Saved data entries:
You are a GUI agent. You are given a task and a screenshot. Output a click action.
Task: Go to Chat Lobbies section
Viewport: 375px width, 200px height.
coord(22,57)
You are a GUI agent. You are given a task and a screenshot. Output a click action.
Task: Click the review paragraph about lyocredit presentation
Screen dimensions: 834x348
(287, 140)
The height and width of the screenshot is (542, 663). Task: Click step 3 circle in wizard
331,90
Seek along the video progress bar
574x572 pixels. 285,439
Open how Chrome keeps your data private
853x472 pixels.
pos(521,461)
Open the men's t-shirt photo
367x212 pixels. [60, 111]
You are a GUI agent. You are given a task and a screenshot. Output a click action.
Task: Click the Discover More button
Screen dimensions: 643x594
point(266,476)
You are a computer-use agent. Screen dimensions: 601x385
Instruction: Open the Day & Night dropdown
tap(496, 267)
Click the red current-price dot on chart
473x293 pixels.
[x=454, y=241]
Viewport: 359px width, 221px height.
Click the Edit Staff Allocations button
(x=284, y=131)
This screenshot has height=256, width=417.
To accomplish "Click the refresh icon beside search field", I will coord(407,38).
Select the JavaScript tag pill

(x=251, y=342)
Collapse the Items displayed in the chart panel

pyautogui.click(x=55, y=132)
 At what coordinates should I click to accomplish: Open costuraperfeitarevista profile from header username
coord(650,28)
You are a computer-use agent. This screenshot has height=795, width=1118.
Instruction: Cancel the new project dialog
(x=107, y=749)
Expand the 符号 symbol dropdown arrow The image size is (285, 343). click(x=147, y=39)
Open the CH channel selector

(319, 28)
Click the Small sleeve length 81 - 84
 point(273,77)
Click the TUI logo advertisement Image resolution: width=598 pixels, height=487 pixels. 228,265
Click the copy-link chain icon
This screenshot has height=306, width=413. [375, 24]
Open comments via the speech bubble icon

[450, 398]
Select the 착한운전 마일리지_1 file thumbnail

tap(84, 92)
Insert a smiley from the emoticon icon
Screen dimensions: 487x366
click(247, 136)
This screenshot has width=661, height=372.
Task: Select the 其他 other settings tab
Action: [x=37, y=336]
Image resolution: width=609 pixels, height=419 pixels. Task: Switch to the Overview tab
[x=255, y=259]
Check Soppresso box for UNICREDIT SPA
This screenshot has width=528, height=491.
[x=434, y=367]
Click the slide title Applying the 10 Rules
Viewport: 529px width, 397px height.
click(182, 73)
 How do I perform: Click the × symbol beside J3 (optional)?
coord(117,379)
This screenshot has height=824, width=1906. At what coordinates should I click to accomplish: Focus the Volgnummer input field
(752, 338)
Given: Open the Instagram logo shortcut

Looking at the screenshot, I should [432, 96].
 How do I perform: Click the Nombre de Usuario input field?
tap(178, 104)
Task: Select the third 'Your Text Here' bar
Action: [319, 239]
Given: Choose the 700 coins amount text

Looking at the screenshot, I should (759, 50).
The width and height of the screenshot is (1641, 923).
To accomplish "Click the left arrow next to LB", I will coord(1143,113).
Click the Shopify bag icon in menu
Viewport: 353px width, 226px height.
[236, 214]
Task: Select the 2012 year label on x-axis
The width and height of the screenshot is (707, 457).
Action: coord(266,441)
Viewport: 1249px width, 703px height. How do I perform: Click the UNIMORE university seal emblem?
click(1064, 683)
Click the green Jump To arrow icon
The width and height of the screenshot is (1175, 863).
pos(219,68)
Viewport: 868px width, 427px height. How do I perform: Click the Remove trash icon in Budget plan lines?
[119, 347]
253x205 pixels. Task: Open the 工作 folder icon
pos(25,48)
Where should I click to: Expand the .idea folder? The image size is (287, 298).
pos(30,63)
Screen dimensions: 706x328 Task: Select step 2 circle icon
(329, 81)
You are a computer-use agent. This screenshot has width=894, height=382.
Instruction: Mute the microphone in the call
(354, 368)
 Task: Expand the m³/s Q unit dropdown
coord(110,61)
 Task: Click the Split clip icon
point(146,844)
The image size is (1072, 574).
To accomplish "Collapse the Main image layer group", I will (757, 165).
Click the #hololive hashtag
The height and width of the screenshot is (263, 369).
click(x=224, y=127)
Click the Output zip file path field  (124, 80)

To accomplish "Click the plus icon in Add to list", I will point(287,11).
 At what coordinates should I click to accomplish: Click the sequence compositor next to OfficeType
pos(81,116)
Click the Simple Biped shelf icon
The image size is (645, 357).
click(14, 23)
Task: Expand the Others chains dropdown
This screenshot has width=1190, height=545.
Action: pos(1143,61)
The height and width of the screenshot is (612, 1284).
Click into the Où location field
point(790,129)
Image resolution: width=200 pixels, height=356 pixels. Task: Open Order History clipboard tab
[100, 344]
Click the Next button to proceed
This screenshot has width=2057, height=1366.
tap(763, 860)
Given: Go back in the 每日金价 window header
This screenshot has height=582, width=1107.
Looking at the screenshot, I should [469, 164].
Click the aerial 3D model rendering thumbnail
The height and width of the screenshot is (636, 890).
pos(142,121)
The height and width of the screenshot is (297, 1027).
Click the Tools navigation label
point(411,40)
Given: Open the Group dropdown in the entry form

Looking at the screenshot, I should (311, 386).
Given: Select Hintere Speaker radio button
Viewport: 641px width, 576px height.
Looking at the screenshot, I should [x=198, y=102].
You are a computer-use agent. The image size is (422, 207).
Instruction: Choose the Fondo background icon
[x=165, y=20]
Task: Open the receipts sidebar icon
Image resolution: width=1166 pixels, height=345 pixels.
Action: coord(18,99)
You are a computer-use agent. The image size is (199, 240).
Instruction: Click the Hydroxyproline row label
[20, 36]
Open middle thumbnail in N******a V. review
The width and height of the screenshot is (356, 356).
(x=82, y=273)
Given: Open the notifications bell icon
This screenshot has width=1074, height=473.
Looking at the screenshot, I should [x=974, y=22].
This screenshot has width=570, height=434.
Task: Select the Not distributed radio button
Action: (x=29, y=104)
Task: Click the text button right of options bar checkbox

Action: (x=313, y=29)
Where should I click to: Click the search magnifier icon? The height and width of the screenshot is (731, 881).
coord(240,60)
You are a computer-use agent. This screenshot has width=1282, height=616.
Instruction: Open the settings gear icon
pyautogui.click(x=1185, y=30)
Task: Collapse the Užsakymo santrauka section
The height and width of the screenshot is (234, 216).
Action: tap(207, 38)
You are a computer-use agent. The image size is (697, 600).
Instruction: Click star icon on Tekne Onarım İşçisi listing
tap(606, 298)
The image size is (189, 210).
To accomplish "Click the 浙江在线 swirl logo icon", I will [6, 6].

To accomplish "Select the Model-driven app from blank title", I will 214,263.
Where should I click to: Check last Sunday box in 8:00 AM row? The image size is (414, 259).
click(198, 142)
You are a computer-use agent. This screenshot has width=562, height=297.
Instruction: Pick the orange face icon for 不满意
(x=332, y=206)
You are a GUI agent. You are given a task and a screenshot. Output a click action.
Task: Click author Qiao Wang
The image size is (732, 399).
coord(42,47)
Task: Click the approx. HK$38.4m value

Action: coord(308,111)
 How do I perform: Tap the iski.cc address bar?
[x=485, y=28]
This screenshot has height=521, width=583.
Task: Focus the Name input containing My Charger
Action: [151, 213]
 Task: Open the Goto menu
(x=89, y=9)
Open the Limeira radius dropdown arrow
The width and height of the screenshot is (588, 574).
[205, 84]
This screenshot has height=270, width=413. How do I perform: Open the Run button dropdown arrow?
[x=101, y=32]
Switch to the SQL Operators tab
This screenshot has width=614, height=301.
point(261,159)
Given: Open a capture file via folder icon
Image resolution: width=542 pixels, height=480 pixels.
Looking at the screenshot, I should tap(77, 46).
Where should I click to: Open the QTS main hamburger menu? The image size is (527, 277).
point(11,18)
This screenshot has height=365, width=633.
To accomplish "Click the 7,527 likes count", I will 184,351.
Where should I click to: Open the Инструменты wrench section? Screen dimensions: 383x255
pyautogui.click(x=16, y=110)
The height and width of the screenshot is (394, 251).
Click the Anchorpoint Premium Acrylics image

* [WORK TO BE COMPLETED]:
Beginning at the opening line of the data, transcribe each line exactly until you reach the line with "This screenshot has height=256, width=417.", which you also include, and go no further.

* [ANSWER SPACE]:
You are a GUI agent. You are given a task and a screenshot. Output a click action.
Task: Go to Chat Lobbies section
Viewport: 375px width, 200px height.
coord(22,57)
You are a GUI agent. You are given a task and a screenshot. Output a click action.
Task: Click the review paragraph about lyocredit presentation
Screen dimensions: 834x348
(287, 140)
The height and width of the screenshot is (542, 663). Task: Click step 3 circle in wizard
331,90
Seek along the video progress bar
574x572 pixels. 285,439
Open how Chrome keeps your data private
853x472 pixels.
pos(521,461)
Open the men's t-shirt photo
367x212 pixels. [60, 111]
You are a GUI agent. You are given a task and a screenshot. Output a click action.
Task: Click the Discover More button
Screen dimensions: 643x594
point(266,476)
You are a computer-use agent. Screen dimensions: 601x385
Instruction: Open the Day & Night dropdown
tap(496, 267)
Click the red current-price dot on chart
473x293 pixels.
[x=454, y=241]
Viewport: 359px width, 221px height.
Click the Edit Staff Allocations button
(x=284, y=131)
This screenshot has height=256, width=417.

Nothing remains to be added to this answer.